Tag.read after tag.write

Hi,
I have a question about system.tag.read and system.tag.write instructions: if I execute a read just after a write on the same tag path, e.g.

system.tag.write(tagPath,someValue) newValue=system.tag.read(tagPath).value
shall the newValue be the value just written to tagPath by the write instruction? Or is the result not deterministic: it could be the old value, i.e. the value stored in tagPath before the write instruction, as well as the new one, i.e. the one written to the tagPath with the write instruction, it depends on network speed, CPU load, Gateway load, etc?

Thanks in advance, regards

Edit
Just found the answer in the help: system.tag.writeSynchronous does what I need, i.e. write and wait for the value to be stored in the PLC.

[quote=“pgmo”]Edit
Just found the answer in the help: system.tag.writeSynchronous does what I need, i.e. write and wait for the value to be stored in the PLC.[/quote]Yes, but remember that writeSynchronous() cannot be used in the foreground, that is, it cannot be used directly in event scripts. You may only use it in a thread spawned by system.util.invokeAsynchronous().

Thanks pturmel, you are right.

So I am struggling with this as well.I write to a dataset tag via a save button. I see the values change in the tag browser, but when I do a tag read too fast but still after I see the change, it doesn’t read the new data. I have to wait about 3 seconds or more.

These are both buttons, so it doesn’t seem that Synchronous is an option for me. Why does it not read the new data as soon as I can see it in the tag browser?
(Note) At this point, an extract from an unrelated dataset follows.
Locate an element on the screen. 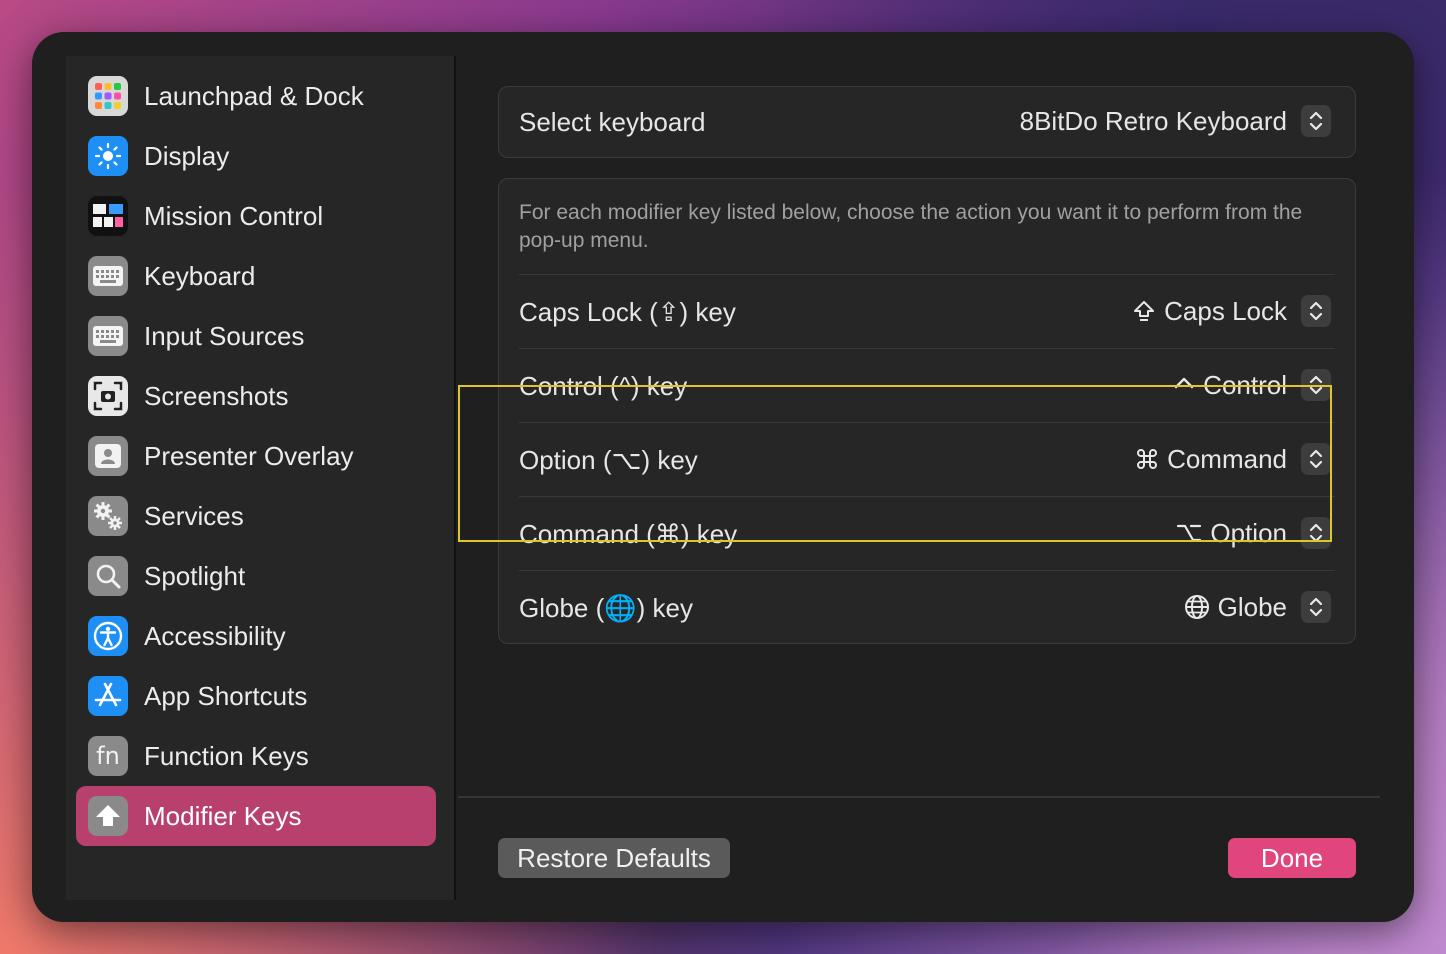 The width and height of the screenshot is (1446, 954). sidebar-item-label: Mission Control is located at coordinates (234, 216).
How can I get an indication that the data is ready to be read?

Thanks.

You’ll have to do something annoying like use system.util.invokeAsync to invoke a function that does a synchronous write and read on a different thread. Then finish whatever logic your button press is doing there, making sure that if you interact with the UI you do it back on the UI thread using system.util.invokeLater…

So system.util.invokeAsync to do work in another thread, then system.util.invokeLater to toggle back to normal thread? Is this how you’d write code that might take a minute to load and you don’t want the UI to show frozen?

Thank you

Yes, exactly.

And preventing a frozen UI is why writeSynchronous throws an error when you try to use it from the UI thread.